YOUR OBJECTIVE –
Extract every line of the records below and reproduce each one verbatim, in its original order.

Items stored from a collection –
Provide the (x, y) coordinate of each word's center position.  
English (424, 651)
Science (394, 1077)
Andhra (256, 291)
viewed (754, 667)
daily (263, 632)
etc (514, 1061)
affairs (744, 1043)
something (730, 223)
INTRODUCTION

EXERCISE OUTPUT –
Provide the (x, y) coordinate of each word's center position.  
English (424, 651)
Science (394, 1077)
Andhra (256, 291)
viewed (754, 667)
daily (263, 632)
etc (514, 1061)
affairs (744, 1043)
something (730, 223)
INTRODUCTION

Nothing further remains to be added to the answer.